I'm lousy at distinguishing black from deep blue, even in good light. Is this a thing?

See query. Not looking for medical advice, just interested. A long time ago I spent time in UI/graphic principles, and am aware, in general, of the bioscience of, say, why you don’t put certain lettering colors on others as a matter of perception, so that’s where I’m coming from.

And, although this is probably obvious, when I’m not wearing glasses and stuff is fuzzy, it’s even worse.

And for years I thought my own couches were leather dyed black, and lo and behold, Mrs. Bloom tells me they’re deep brown, which I can agree to only if I try real hard.

Is this a “colorblindness” thing like green/blue equivalence?

Black and navy blue can be hard to distinguish from each other. When I worked in the apparel business the trick the old timers used was to hold or get near the fabric of questionable color (FOQC), close your eyes and mentally ‘picture’ either black or navy for a couple of seconds. Then open your eyes and you can tell if the fabric is black or navy. I know it sounds silly, but I have used it myself several times when sorting fabric in a warehouse.

I have some form of Tritanomaly, meaning fewer blue receptors than typical. I can’t tell Navy Blue from Black except in very bright sunlight. Blue-green mixes just look green to me. I suspected this a for a long time, the first confirmation was when I saw an online test card about 10 years ago, and finally last year I saw an ophthalmologist who tested me with a complete set of cards to finally verify it.

However, as far as I can tell, a lot of people have a problem distinguishing between black and Navy blue.

Until you figured this out, did you think the Smurfs were some kind of horrible racist joke?

As a kid, I loved baseball cards, and for a long time, I thought that the New York Yankees’ uniforms were white with black trim.

They’re not?

/Not a joke.

/OP here. Told’ja.

I wear black and navy dress socks. Got in the habit of buying different patterns of each - the only way I could avoid wearing black/grey slacks w/ navy socks.

Landed color-blindness.com, all I could ever want at my level of interest/concern.

But maybe I have something I can add to my CV!

There are past threads on the subject. The red, green, and blue receptors pick up ranges of colors, the ranges overlap, the range varies among people, they don’t all have the same percentages of the different color receptors or total number of them either. Color-blindness is defined differently for different purposes. In my case the main problem has been the number of conversations that include “What blue one? I only see green ones.”
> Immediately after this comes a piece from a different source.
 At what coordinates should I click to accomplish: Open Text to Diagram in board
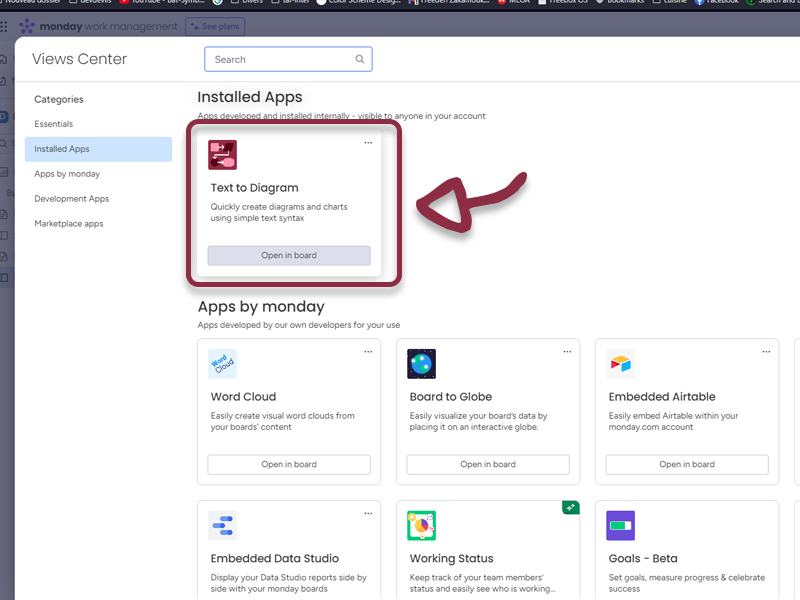point(289,256)
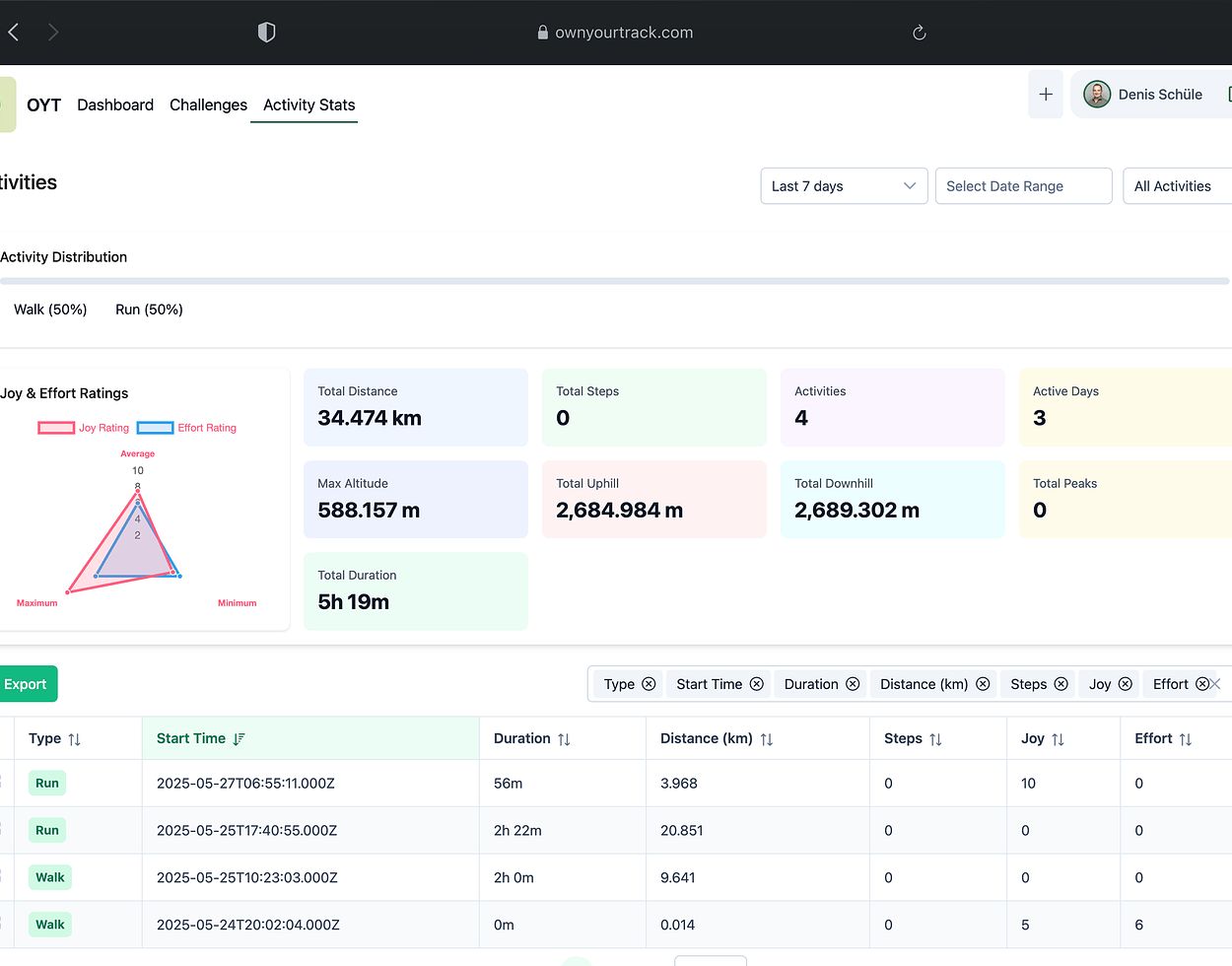The image size is (1232, 966).
Task: Open the Last 7 days dropdown
Action: click(844, 186)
I used to think I was blind or weak in blue.
Used to work in a cut n sew shop working with marine textiles and we had a navy blue fabric that you could tell was blue only in direct sunlight. It looked utterly black under artificial light. This coupled with the fact that all the women in my immediate family, by both marriage and by birth, seem like they are all tetrachromats. They all see some variety of blue where all us men-folk in the family see grey. All my kids were born with, according to them, blue eyes. I would have said, and almost got in an argument with my first wife by insisting they were grey (they *were *grey! dammit!)
But, according to every test I’ve ever taken, many professionally administered, I’ve tested normal for color vision.

How does this webpage appear to you? Does the straight dope banner at the top look black? How about people’s names (I mean this: Mijin)?